◆ Objectif 1
Recopiez mot pour mot, s'il vous plaît, le passage de l'extrait fourni qui va de « Le plus grave » à « plus prometteur, nonobstant. ».

◆ Extrait fourni

Mais qu'en est-il dans les faits? Ce que d'aucuns craignaient, à
savoir que le parti majoritaire ne joue pas sincèrement le jeu de l'alliance,
ne tenant pas compte des exigences essentielles de ses partenaires en cédant à
la fermeture dogmatique de ses troupes et en pratiquant la fameuse tactique du
plus fort : ce qui est à moi est vérité divine, ce qui est à vous demeure
négociable.
Bien évidemment, on ne peut que reprocher au parti majoritaire
pareille entorse à la règle d'or d'un partenariat véritable et fructueux, qui
est l'équilibre dans les concessions. Cependant, le reproche doit être surtout
fait aux partenaires qui acceptent de voir fouler au pied leurs principes
fondateurs pour s'accrocher au pouvoir au nom de l'espoir de plus en plus
fallacieux d'amener à leurs vues leur partenaire lesté de l'intransigeance du
gros de ses troupes.
Le plus grave est que, continuant de la sorte à accumuler les
concessions sur ce qui fait l'essence de leur mouvement politique, ces petits
partenaires apparaissent comme jouant à la grenouille qui s'évertue à
ressembler à qui l'on sait; or, nul n'ignore la triste fin de qui se détourne
de sa vraie nature.
Le Forum menace aujourd'hui de rompre l'entente, mais saura-t-il
aller jusqu'au bout de son attachement à des objectifs d'une démocratie
pluraliste et foncièrement tolérante?
S'agissant du CPR que je connais mieux, je dirais même qu'il joue aussi
au corbeau mimant une marche qui n'est pas la sienne, et qui finit par tout
perdre, comme c'est connu. Ce qu'il peut gagner en restant fidèle à son essence
est bien plus prometteur, nonobstant.
Où est passé le CPR des années de lutte contre la dictature?
Aujourd'hui, il ressemble à un satellite du parti islamiste bien plus qu'à un
parti de gauche, tellement il a mis d'eau dans son breuvage. Assurément,
Monsieur Marzouki dont on ne peut douter de la profession de foi démocratique
ni de la fidélité aux convictions d'antan, peut toujours se sentir impuissant face
à un parti qui lui échappe, qu'on soupçonne d'être sévèrement noyauté par des
partisans du gros partenaire.
En effet, ce dernier l'aurait fait investir massivement de ses
sympathisants dans le but de réussir une stratégie judicieusement arrêtée et
contrer les manœuvres faites pour l'empêcher de gouverner seul moyennant un
code électoral vicieux. Mais le Président peut-il rester cantonné dans le rôle
auquel on le réduit, risquant de voir son parti définitivement dépossédé de son
âme?

◆ Objectif 2
Reproduisez à l'identique les lignes de données allant de la ligne contenant « You are a computer-use agent. This » à la ligne contenant « Looking at the screenshot, I should 297,20. », ces deux lignes comprises.

◆ Lignes de données
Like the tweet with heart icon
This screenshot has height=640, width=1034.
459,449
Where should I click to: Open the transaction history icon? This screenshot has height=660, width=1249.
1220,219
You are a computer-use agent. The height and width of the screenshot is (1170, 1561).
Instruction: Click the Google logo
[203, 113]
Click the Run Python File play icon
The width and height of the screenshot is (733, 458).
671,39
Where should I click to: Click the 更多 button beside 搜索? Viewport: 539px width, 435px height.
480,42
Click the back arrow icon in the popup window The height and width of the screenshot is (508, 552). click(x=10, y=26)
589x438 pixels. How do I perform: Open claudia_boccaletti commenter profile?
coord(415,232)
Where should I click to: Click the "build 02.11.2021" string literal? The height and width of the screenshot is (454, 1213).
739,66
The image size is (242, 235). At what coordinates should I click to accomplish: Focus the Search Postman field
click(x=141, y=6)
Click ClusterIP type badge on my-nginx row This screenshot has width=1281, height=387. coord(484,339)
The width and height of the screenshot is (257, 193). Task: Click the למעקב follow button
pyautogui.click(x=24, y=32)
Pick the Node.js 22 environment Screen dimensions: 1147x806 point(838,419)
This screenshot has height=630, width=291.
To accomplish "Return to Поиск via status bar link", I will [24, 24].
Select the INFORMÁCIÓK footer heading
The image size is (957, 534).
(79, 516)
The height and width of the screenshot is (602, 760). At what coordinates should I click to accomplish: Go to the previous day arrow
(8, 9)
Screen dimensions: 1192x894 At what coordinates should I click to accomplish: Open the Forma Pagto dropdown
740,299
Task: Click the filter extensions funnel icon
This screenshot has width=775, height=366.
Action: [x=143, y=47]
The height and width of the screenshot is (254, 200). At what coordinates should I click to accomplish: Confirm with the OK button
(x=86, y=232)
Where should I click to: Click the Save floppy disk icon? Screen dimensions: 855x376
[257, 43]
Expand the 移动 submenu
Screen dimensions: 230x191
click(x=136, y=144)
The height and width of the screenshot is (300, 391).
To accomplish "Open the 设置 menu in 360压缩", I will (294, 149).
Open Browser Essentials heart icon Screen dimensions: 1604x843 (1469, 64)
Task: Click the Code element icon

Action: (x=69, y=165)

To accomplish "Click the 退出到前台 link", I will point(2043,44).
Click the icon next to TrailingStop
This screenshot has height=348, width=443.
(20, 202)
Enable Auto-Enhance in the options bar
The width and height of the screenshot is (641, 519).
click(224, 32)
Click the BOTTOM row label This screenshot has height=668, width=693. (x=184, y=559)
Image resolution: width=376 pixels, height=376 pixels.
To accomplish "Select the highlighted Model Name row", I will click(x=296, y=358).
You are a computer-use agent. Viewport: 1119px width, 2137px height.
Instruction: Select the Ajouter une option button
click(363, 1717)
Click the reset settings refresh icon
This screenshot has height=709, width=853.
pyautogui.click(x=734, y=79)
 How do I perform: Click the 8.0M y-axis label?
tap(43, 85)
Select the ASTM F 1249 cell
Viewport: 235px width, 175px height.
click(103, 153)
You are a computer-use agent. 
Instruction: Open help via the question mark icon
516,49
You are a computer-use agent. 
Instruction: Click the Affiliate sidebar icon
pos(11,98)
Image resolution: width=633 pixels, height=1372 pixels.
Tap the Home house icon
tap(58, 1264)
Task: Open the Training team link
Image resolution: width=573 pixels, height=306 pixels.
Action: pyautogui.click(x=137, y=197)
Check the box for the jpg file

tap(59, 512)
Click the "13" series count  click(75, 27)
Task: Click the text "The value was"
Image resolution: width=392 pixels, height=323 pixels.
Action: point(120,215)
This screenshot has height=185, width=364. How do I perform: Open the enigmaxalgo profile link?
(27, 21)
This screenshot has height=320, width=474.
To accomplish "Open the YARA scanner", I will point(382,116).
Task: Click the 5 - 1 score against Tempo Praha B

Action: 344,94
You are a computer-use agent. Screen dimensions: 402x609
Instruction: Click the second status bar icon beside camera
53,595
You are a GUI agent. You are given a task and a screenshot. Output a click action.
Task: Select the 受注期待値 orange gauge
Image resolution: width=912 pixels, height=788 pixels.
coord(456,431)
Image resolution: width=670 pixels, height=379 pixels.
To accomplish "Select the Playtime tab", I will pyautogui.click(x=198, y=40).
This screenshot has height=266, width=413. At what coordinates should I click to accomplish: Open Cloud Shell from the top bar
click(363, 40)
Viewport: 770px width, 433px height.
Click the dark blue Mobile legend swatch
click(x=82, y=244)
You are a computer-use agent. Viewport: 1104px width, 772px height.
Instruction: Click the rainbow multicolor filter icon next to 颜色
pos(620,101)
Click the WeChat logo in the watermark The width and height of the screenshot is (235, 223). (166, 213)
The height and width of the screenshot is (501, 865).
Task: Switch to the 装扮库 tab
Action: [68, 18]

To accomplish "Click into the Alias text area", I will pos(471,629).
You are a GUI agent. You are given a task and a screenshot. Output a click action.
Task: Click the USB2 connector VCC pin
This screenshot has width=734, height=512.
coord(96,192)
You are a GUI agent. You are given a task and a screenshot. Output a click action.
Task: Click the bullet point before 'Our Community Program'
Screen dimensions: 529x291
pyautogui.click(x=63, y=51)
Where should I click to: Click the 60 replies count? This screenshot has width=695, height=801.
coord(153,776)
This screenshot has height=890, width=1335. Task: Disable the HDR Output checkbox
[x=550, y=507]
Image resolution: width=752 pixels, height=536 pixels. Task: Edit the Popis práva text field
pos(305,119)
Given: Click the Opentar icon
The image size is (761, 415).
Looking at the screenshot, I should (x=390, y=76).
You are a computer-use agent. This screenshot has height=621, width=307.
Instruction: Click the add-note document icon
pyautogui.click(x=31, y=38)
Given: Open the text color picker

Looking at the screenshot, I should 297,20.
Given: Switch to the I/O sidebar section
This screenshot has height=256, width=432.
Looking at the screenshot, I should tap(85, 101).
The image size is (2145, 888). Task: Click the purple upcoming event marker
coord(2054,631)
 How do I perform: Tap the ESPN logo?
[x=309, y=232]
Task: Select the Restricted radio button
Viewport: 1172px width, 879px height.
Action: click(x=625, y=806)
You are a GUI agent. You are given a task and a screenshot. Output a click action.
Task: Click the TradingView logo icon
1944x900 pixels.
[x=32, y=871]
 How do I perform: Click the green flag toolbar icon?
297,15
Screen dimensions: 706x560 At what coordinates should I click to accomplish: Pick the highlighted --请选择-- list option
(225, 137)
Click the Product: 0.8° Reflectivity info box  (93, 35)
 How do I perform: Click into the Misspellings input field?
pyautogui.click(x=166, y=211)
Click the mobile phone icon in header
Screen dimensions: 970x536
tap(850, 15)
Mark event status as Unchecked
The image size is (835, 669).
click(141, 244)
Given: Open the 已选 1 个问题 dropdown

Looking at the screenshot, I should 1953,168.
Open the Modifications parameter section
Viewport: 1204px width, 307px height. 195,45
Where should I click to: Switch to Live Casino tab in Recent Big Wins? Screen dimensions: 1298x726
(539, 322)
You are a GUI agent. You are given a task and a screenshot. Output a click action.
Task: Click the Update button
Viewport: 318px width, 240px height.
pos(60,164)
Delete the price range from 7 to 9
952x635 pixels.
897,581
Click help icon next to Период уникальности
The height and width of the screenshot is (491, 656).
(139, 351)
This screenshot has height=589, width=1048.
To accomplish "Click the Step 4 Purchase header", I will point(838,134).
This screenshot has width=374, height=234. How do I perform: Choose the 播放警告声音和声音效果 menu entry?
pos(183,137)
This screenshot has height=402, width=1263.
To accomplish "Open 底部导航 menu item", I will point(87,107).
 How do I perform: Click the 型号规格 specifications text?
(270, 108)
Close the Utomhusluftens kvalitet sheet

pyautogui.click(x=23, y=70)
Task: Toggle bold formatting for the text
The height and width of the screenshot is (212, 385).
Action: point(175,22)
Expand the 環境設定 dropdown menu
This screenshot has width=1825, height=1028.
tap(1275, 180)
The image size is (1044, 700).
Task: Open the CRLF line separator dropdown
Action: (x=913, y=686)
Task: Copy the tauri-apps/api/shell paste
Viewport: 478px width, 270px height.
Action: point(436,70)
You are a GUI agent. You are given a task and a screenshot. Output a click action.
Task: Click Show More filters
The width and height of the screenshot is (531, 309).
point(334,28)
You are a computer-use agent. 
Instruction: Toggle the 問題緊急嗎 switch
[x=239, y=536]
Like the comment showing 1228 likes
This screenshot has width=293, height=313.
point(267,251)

◆ Réponse correcte 1
Le plus grave est que, continuant de la sorte à accumuler les
concessions sur ce qui fait l'essence de leur mouvement politique, ces petits
partenaires apparaissent comme jouant à la grenouille qui s'évertue à
ressembler à qui l'on sait; or, nul n'ignore la triste fin de qui se détourne
de sa vraie nature.
Le Forum menace aujourd'hui de rompre l'entente, mais saura-t-il
aller jusqu'au bout de son attachement à des objectifs d'une démocratie
pluraliste et foncièrement tolérante?
S'agissant du CPR que je connais mieux, je dirais même qu'il joue aussi
au corbeau mimant une marche qui n'est pas la sienne, et qui finit par tout
perdre, comme c'est connu. Ce qu'il peut gagner en restant fidèle à son essence
est bien plus prometteur, nonobstant.

◆ Réponse correcte 2
You are a computer-use agent. This screenshot has height=621, width=307.
Instruction: Click the add-note document icon
pyautogui.click(x=31, y=38)
Given: Open the text color picker

Looking at the screenshot, I should 297,20.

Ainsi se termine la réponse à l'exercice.